My new iPhone 13 has a great feature for identifying plants. Just take a photo of the plant, hit all the right buttons and voila, it gives you the suggested name or names of the plant. It also gives a few links to try to further learn about and identify the plant as well as suggestions for other plants similar to it for further research.
June 6th is one of the many days I think of my Uncle Teddy, the man who introduced me to gardening at the tender age of 6. Because of him, I began my long journey into gardening. I’ve written about him in previous posts.
This year on June 6th, I opened my garden to benefit the Huntington Historical Society. It was so fitting that it fell on Uncle Teddy’s birthday since, in the garden, he and I are entwined together. For five hours straight I taught, explained, identified plants, offered historical references, shared my knowledge, and thoroughly enjoyed myself. Between 200-250 people came to enjoy my creation.
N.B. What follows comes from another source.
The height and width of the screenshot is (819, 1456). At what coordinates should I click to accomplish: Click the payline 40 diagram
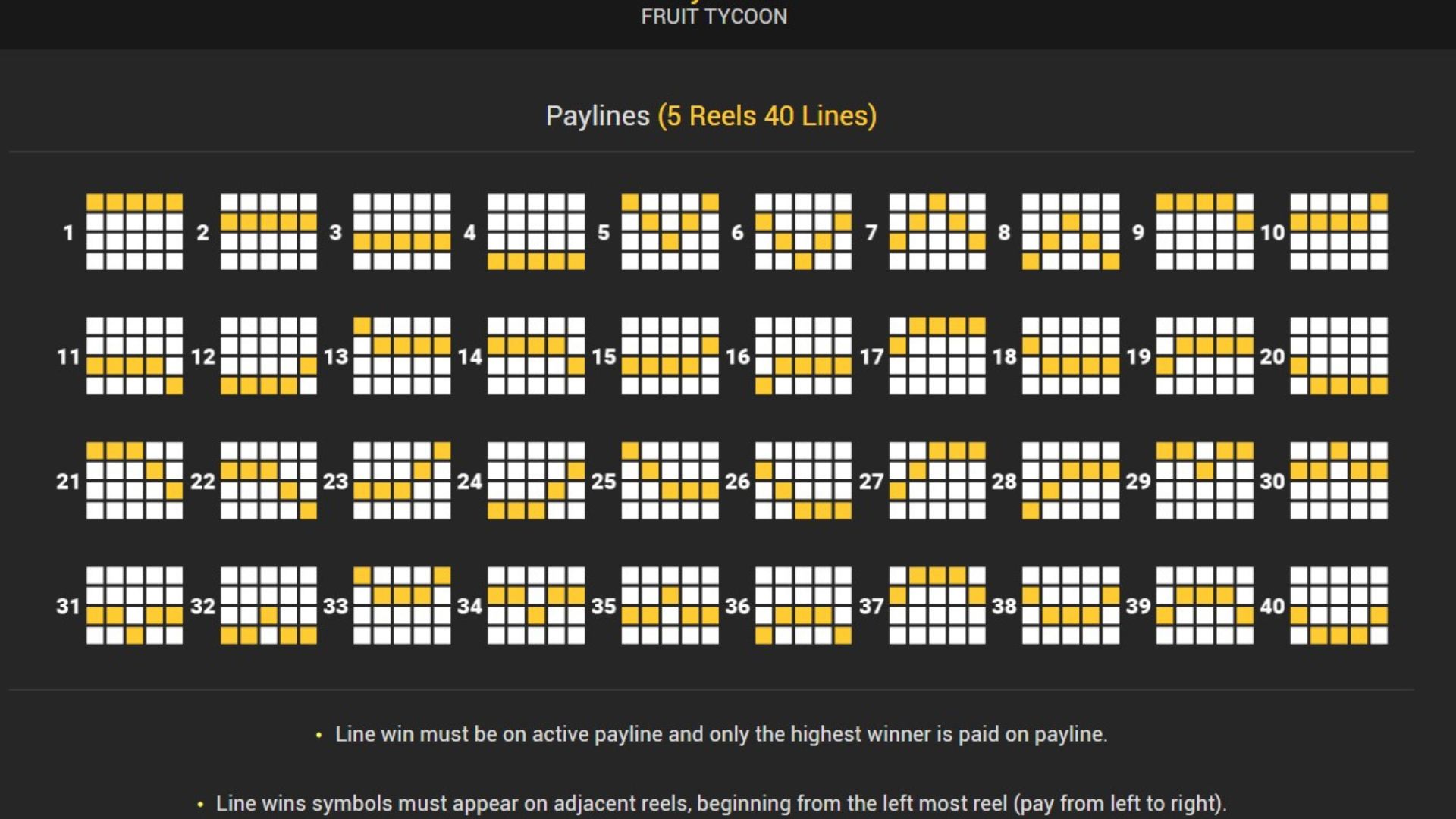[1338, 605]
I am a gardener. So in 1989 I bought the garden with the home I could afford in the zip code I sought to live in. It’s the first house as you enter my town but some have needled me and said it was the last. I know better.
That gray day in February, the realtor brought me to five different properties. It was the first day I was actually house hunting but when we pulled into this particular gravel driveway I knew I was home. The house didn’t really interest me all that much because I knew the garden had good bones. The giant oaks and the abundance of understory shrubs of mountain laurel spoke to me. I particularly envisioned how beautiful the spring would be when all those dogwoods came into bloom.
I was home and I knew it. So I made an offer below the asking price. As a single parent of two teenage sons, I reserved enough cash to modify the living space so they could have a room of their own. The offer was too quickly accepted which dismayed me since that meant I could have bid even lower. But, oh well, what’s done is done. I had the garden I dreamed of.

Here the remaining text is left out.